VQ-VAE

23 Nov 2022

VQ-VAE: Neural Discrete Representation Learning

Van Den Oord, Aaron and Vinyals, Oriol and others

NIPS 2017

Summary:

VQ-VAE is aiming to provide a discrete latent representation space rather than continuous VAE ones so that it could better model discrete modalities such as language, image, and reasoning etc. To be honest, I don’t see too much connection between the VQ-VAE and the VAE models besides they both share some high-level latent space regularization idea, VQ-VAE is more like a data compression tool from my view. The goal of the VQ-VAE is not to provide a ‘discrete’ VAE version of latent space which have explainable and gap-less latent space, rather, it is designed to provide a discrete and compressed version.
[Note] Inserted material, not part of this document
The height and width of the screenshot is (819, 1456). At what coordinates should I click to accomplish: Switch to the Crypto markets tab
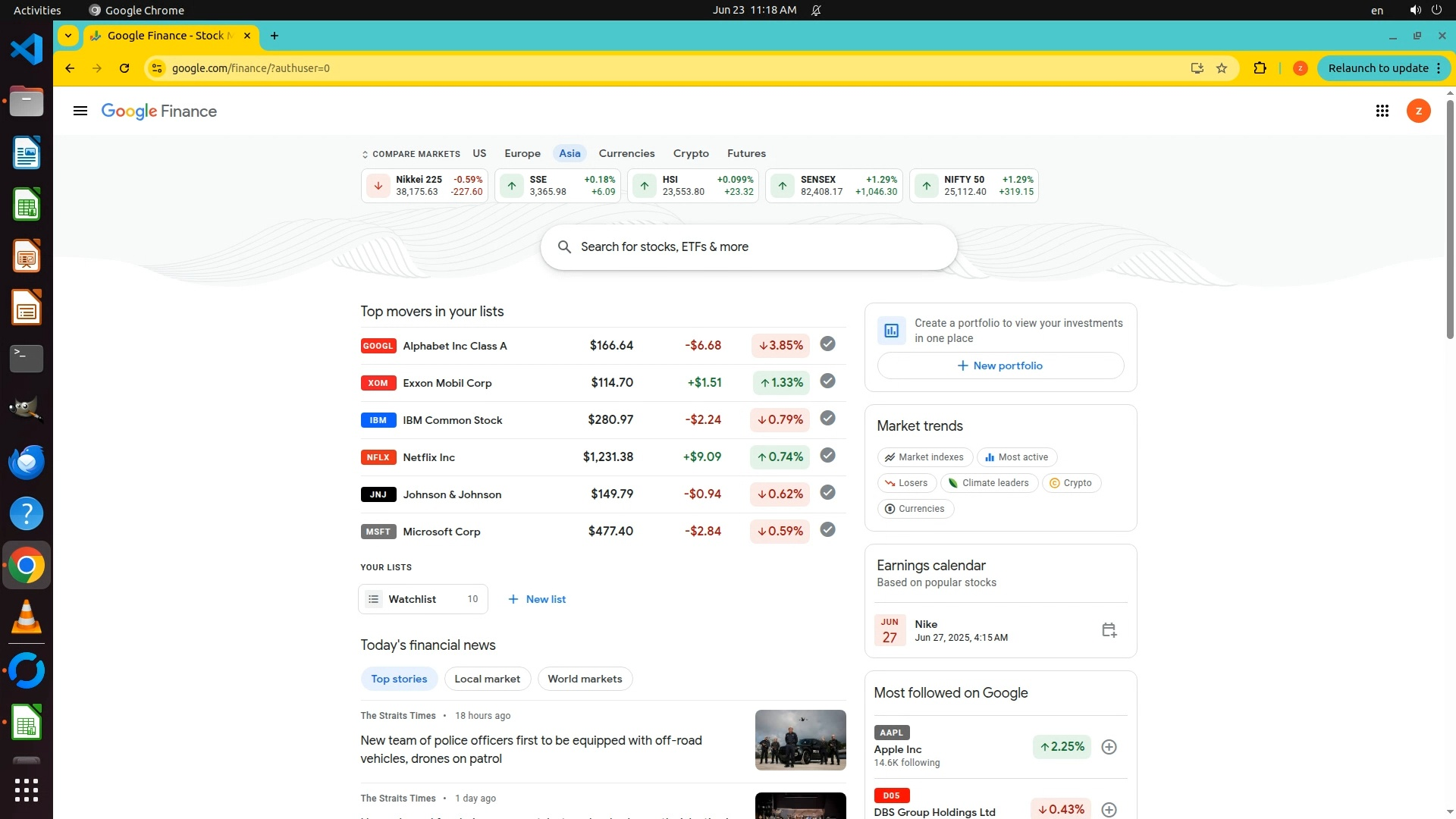tap(690, 153)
The encoder part of the VQ-VAE is a CNN which convert the image space input x into a 3D tensor z_e(x) with shape WHD. The VQ-VAE then maps every 1*D vector to one of the K 1*D latent embedding space vectors which has least Norm2 distance with the encoder vector. That K*D latent space is called the textbook, which can be treated as a collection of discrete tokens that used as the building block of the input of the decoder. By this mapping, the output of the WHD encoder z_e(x) is converted to a WHD tensor z_q(x) with all elements coming from that K*D codebook. Thus, the latent space z can be compressed to a W*H*log(K) tensor, where each element represent the index of the closest vector in the codebook. Then, the z_q(x) is passed to the decoder to reconstruct back the desired output.

The training process of the VQ-VAE is also worth learning. To make this discrete process trainable, the authors applied Vector Quantisation (VQ) algorithm, which is freezing the gradient of a tensor (z_e(x)) to make it to be identity during the forward process and have zero gradient for the backward process. So that the neural network won’t update the z_e(x). Since the z_e(x) and z_q(x) have same shape and they are assumed to be closed, the neural network just copy the gradient of the z_q(x) to z_e(x) to further update the encoder part to lower down the reconstruction loss. The loss function of VQ-VAE is also very novel. As the VAE, it has a reconstruction loss as first term represent as log(x|z_q(x)). Since there is a gradient copy that skip the codebook part, this term only affect the encoder and decoder. However, to make the codebook better represent the data, it has a second term that use VQ to stop the gradient of z_e(x) to make the codebook vector get closer to the z_e(x) to better represent. Also, since the range of z_e(x) is not restricted, to make sure it can generate some value that close to the codebook, they add a weighted third term to stop the gradient of the codebook and make z_e(x) approximate the codebook. We can imagine if there is no third term, the network would be really unstable at the beginning phase if the z_e(x) predict large value that the codebook can’t easily match. The scaling vector beta here is to balance the encoder commitment loss to the reconstruction loss. This somehow help the z_e(x) to find a balance between reconstructing the better result and committing to the latent space.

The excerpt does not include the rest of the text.